と、女将は急にまじめに返って倉地に向かい、
「こちらはきょうの報正新報を……」
といいかけるのを、葉子はすばやく目でさえぎった。女将はあぶない土端場で踏みとどまった。倉地は酔眼を女将に向けながら、
「何」
と尻上がりに問い返した。
「そう早耳を走らすとつんぼと間違えられますとさ」
と女将は事もなげに受け流した。三人はまた声を立てて笑った。
倉地と女将との間に一別以来のうわさ話がしばらくの間取りかわされてから、今度は倉地がまじめになった。そして葉子に向かってぶっきらぼう[#「ぶっきらぼう」に傍点]に、
「お前もう寝ろ」
といった。葉子は倉地と女将とをならべて一目見たばかりで、二人の間の潔白なのを見て取っていたし、自分が寝てあとの相談というても、今度の事件を上手にまとめようというについての相談だという事がのみ込めていたので、素直に立って座をはずした。
中の十畳を隔てた十六畳に二人の寝床は取ってあったが、二人の会話はおりおりかなりはっきり[#「はっきり」に傍点]もれて来た。葉子は別に疑いをかけるというのではなかったが、やはりじっ[#「じっ」に傍点]と耳を傾けないではいられなかった。

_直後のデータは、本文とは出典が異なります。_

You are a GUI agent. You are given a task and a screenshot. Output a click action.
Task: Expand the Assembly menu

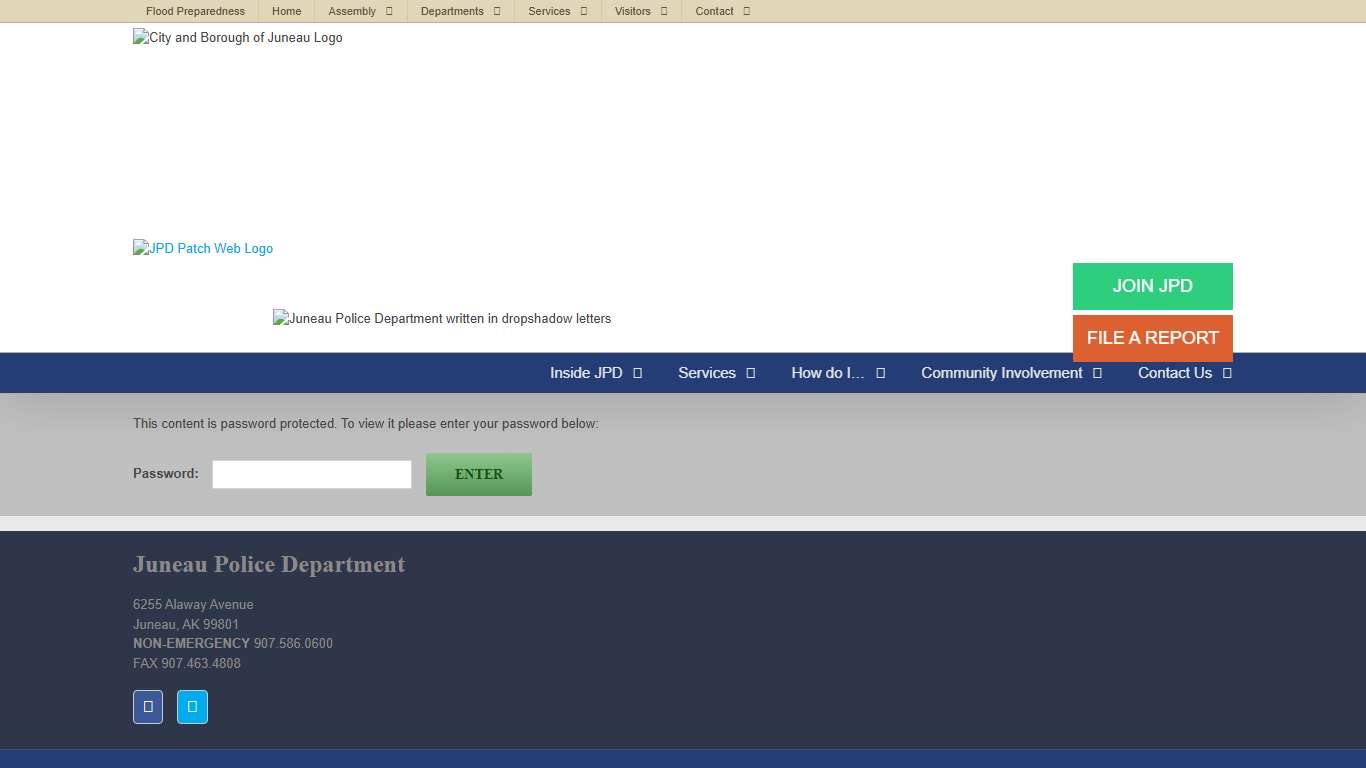360,11
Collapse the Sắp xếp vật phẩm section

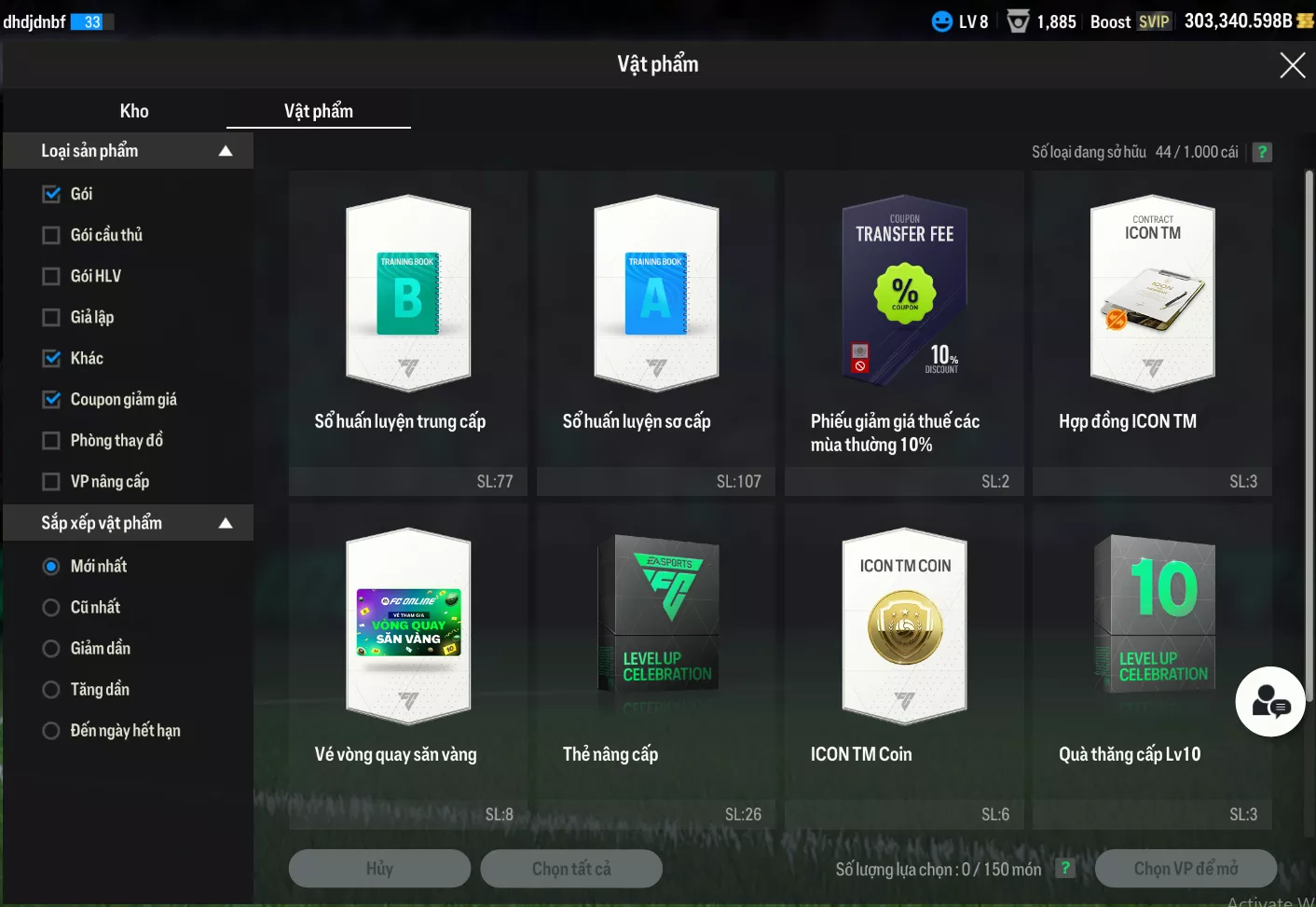click(x=225, y=523)
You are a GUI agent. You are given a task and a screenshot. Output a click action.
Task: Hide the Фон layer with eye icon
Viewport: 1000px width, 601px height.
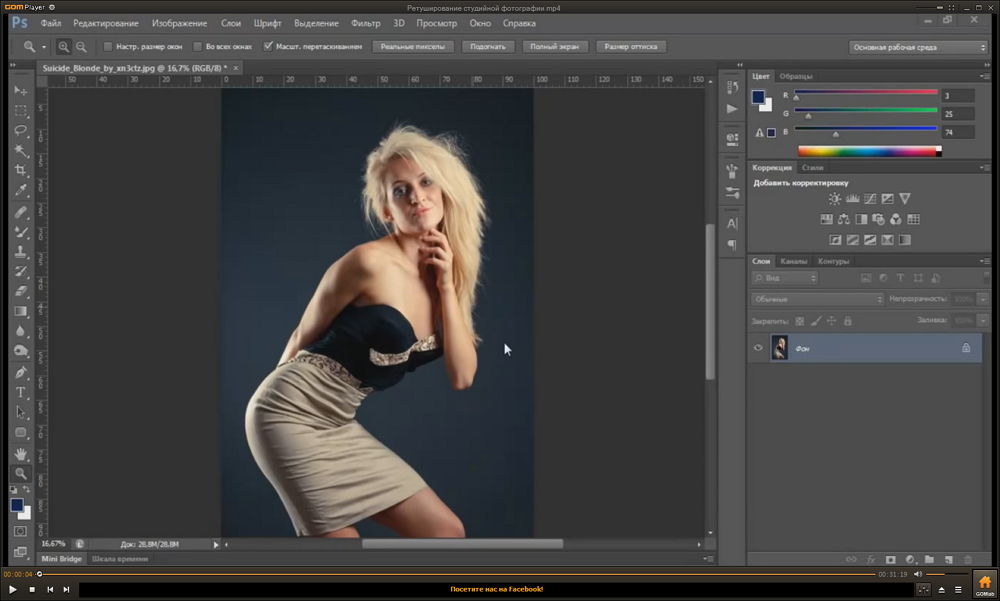(x=758, y=348)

何かの話のついでに入用な事が起こったのだろう、倉地はしきりに身のまわりを探って、何かを取り出そうとしている様子だったが、「あいつの手携げに入れたかしらん」という声がしたので葉子ははっ[#「はっ」に傍点]と思った。あれには「報正新報」の切り抜きが入れてあるのだ。もう飛び出して行ってもおそいと思って葉子は断念していた。やがてはたして二人は切り抜きを見つけ出した様子だった。
「なんだあいつも知っとったのか」
思わず少し高くなった倉地の声がこう聞こえた。
「道理でさっき[#「さっき」に傍点]私がこの事をいいかけるとあの方が目で留めたんですよ。やはり先方でもあなたに知らせまいとして。いじらしいじゃありませんか」
そういう女将の声もした。そして二人はしばらく黙っていた。
葉子は寝床を出てその場に行こうかとも思った。しかし今夜は二人に任せておくほうがいいと思い返してふとんを耳までかぶった。そしてだいぶ夜がふけてから倉地が寝に来るまで快い安眠に前後を忘れていた。